Evan ignored him. “I’ll just take a quick look inside the house for you.”

“Why?”

“It’s been empty a spell, I think. You never know what might have taken up residence.”

She stared at him in horror. “Such as?”

“You never know,” he repeated, deliberately unforthcoming.

“Like a homeless tramp?” she asked unsteadily.

“No,” he said, his mouth quirking reluctantly upward at one corner. “Hopkins Gulch doesn’t have any homeless tramp problems.”

“Mice?” she pressed.

“Well, I was thinking of, uh, skunks, but sure, mice.”

She scanned his face, suspecting he wasn’t telling her the full truth.

“I’ll bet that place is full of mice,” Mac said, sensing a weakness. “I’ll bet they’ll be running over our faces at night when we try to sleep. I’ll bet we’ll find little paw prints in the butter. I’ll bet there are dinky round holes in the baseboards, just like in the cartoons. I’ll bet the only thing that keeps the mice under control are the skunks. I’ll bet—”

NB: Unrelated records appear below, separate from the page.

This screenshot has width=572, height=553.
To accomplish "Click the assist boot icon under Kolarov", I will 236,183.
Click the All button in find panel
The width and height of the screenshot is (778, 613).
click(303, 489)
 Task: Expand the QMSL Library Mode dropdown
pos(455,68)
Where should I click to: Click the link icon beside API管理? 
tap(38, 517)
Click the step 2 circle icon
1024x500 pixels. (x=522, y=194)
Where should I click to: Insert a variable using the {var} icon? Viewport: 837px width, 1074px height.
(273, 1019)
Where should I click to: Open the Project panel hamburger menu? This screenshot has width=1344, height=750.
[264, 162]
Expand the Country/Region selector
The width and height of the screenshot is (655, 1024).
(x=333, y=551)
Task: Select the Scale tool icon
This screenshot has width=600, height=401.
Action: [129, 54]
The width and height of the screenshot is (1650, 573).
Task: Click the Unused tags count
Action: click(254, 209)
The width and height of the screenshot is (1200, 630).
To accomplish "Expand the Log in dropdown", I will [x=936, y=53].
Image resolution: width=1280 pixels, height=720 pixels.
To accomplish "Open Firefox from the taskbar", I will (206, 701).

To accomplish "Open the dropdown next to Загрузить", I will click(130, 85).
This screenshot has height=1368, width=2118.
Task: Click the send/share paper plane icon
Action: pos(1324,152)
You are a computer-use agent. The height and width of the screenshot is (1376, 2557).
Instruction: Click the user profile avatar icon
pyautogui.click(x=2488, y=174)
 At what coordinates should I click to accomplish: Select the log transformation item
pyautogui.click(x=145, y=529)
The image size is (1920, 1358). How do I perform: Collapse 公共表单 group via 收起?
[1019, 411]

“I’d say that’s enough bets,” Evan said quietly, glancing at her face.

Mac looked mutinous. “It’s a very old house. Probably even older than you, Auntie Kathy.”

She felt Evan’s gaze on her face, again, but he made no comment on her age in relation to the house.

Mac flopped down on the grass, rolled his eyes, grabbed his throat and began gagging. Whether it was in reaction to the lilacs or the house she decided it would be wise not to ask. Following Evan’s lead, she ignored Mac who was now writhing dramatically, and went up the creaking steps.

The door swung open, and her first impression was one of gloom. Fighting not to show her disappointment, she followed Evan through the empty house. He was wearing a chambray shirt and faded jeans. This back view showed off the broadness of his shoulders to breathtaking advantage. The jeans were soft with wear and hugged the taut line of his backside and the firm muscle of his leg. He made all the rooms seem too small. He’d brought that smell right in with him—clean skin, faint aftershave, man-smell.

He opened the closets and looked through the cupboards. She didn’t follow him into the basement, but he came back up the stairs, and proclaimed her new home varmint free.

Mac, obviously disappointed that his lilac-induced collapse on the front lawn had failed to convince anyone of his distress, came through the door, a sour expression on his face.

“What a dump,” he proclaimed. “This whole town is like the dumpiest dump that I’ve ever seen and I hate it here.”

Evan ignored him. “Ma’am, do you need a hand with your things?”

This was offered only politely.

“No, thanks,” she said proudly.

She wanted the man out of her house. So she could concentrate. So that she could deal with Mac, figure out what had to be done to make the place livable, and then shut herself in the bathroom and cry.